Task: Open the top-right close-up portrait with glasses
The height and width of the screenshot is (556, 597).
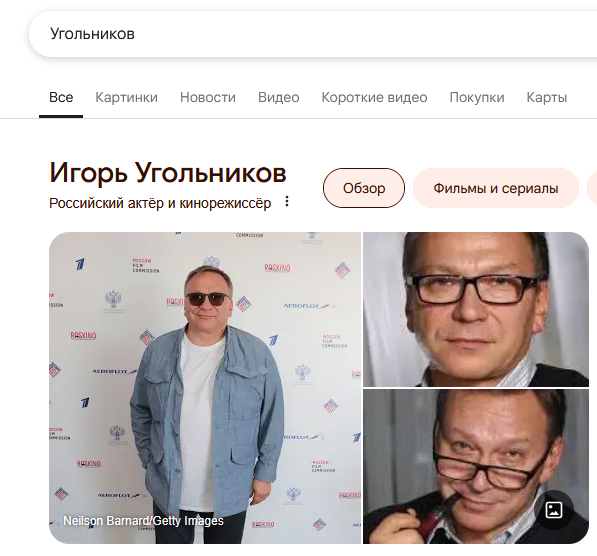Action: tap(476, 309)
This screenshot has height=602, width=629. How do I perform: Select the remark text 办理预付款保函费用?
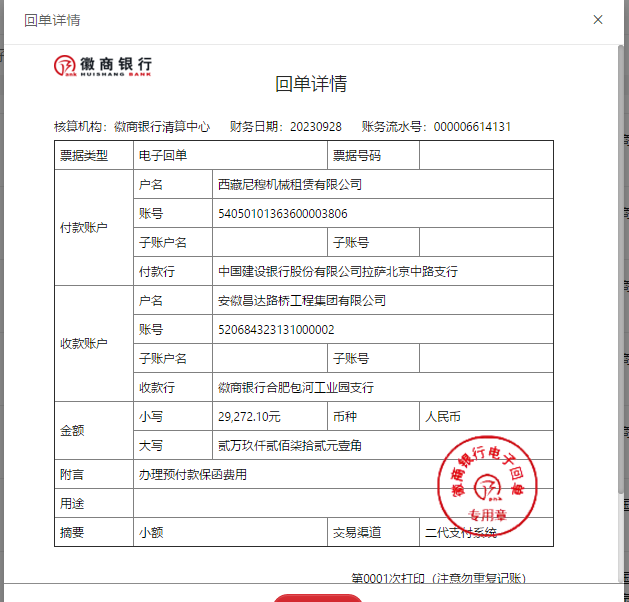(193, 475)
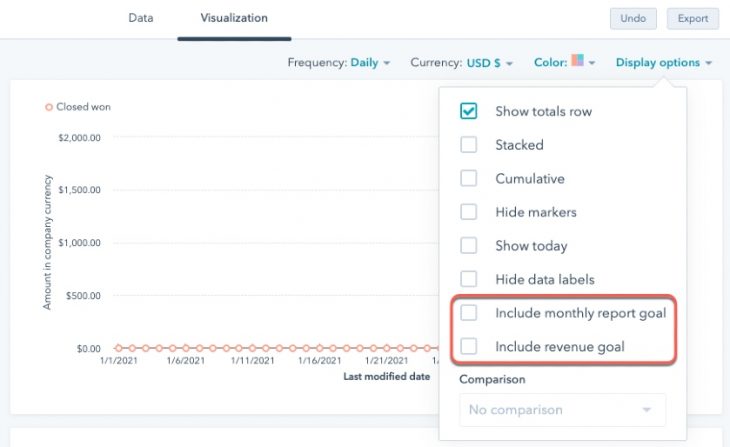
Task: Tick the Show today checkbox
Action: 468,246

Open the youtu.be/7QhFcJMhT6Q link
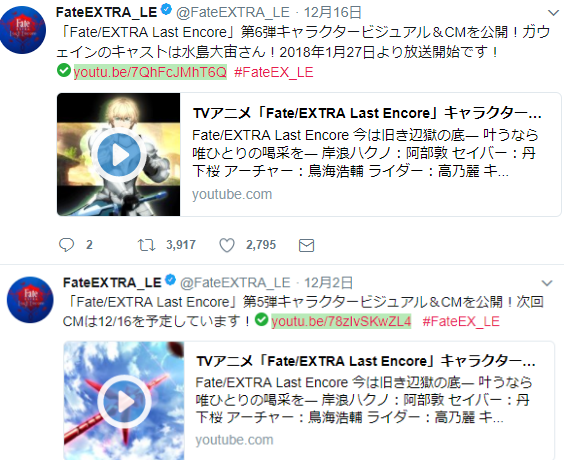[150, 72]
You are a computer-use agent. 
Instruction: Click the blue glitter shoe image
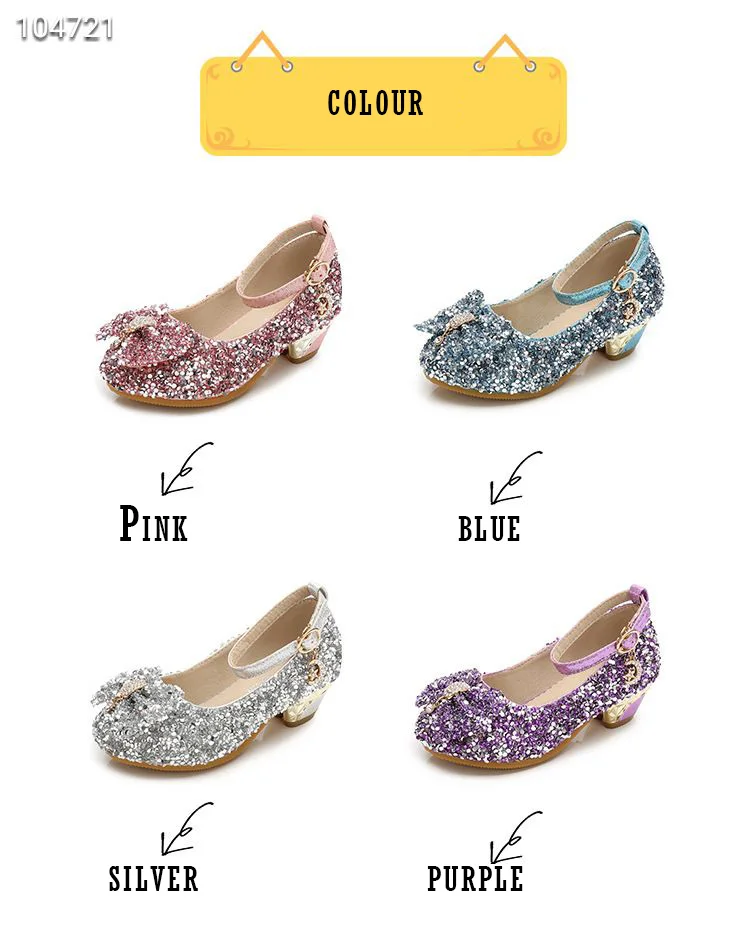pos(539,311)
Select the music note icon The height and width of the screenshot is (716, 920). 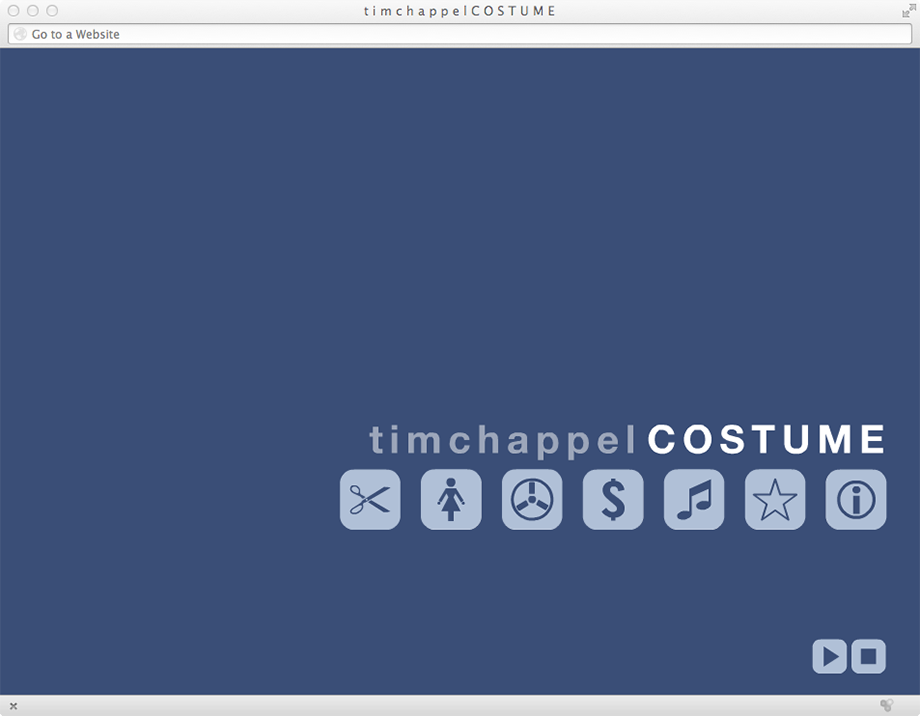point(693,499)
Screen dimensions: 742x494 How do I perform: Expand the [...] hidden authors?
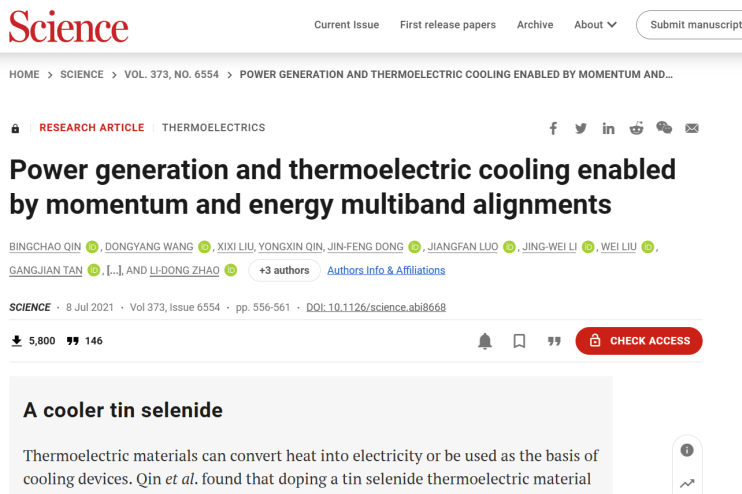point(115,270)
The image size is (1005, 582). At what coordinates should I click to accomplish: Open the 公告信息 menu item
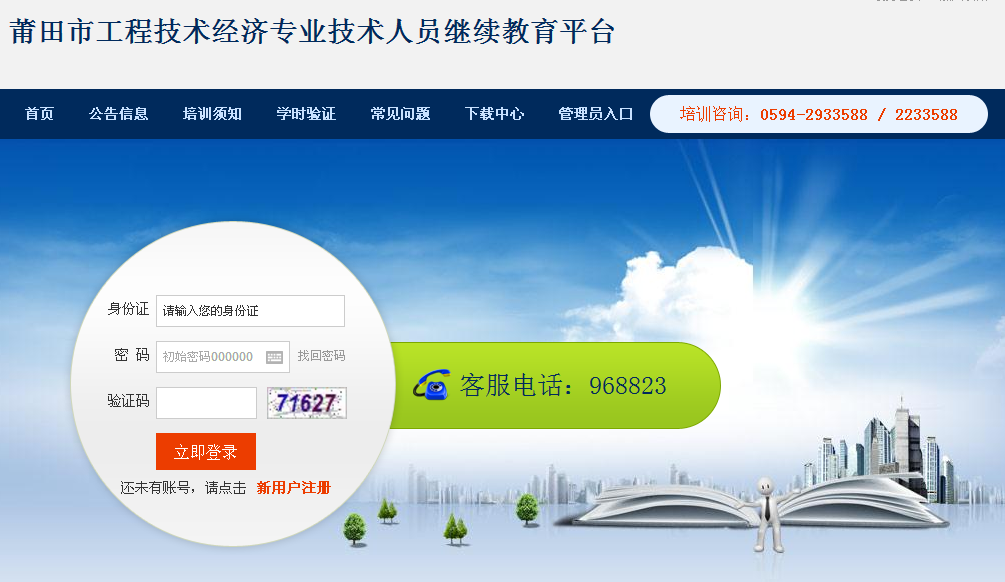[x=119, y=114]
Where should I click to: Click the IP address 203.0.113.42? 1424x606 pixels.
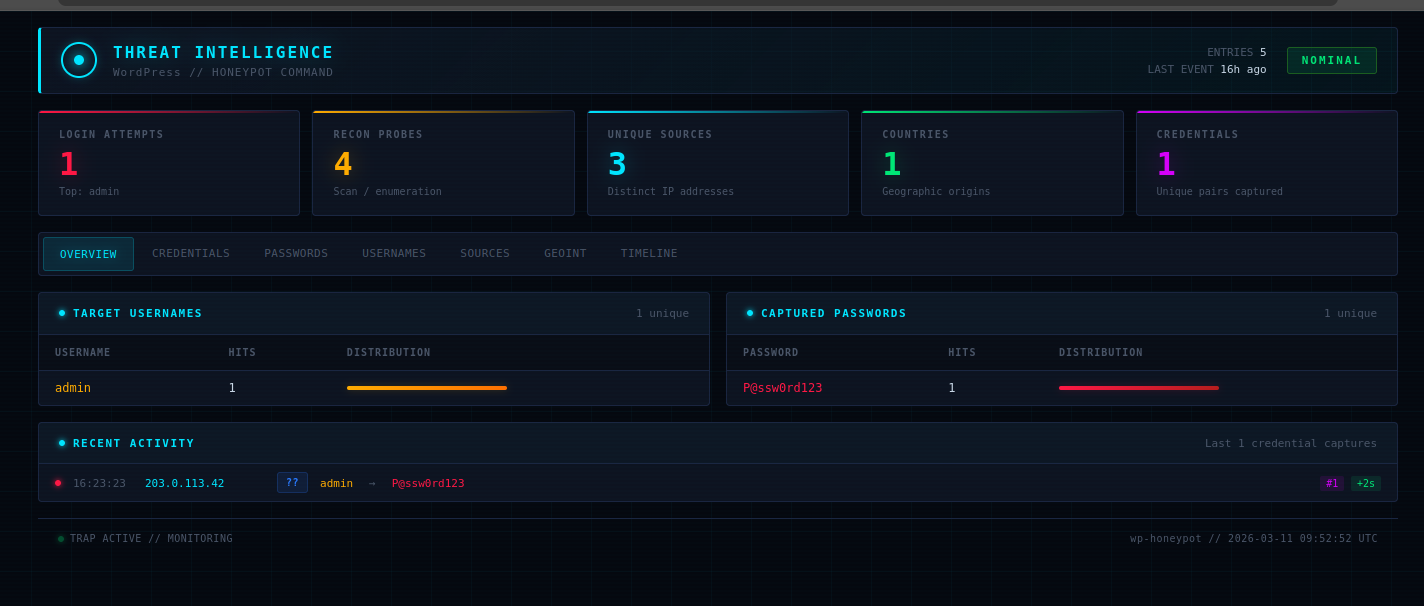pos(184,482)
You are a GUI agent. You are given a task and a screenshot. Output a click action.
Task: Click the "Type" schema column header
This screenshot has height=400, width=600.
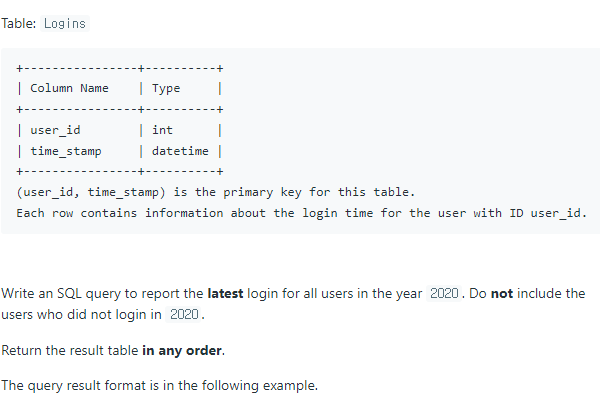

########

→ **PROBLEM TO SOLVE**
In the data above, which lines include "agent"? Return those lines.

→ **REPLY**
You are a computer-use agent. 
You are a GUI agent. You are given a task and a screenshot. Output a click action.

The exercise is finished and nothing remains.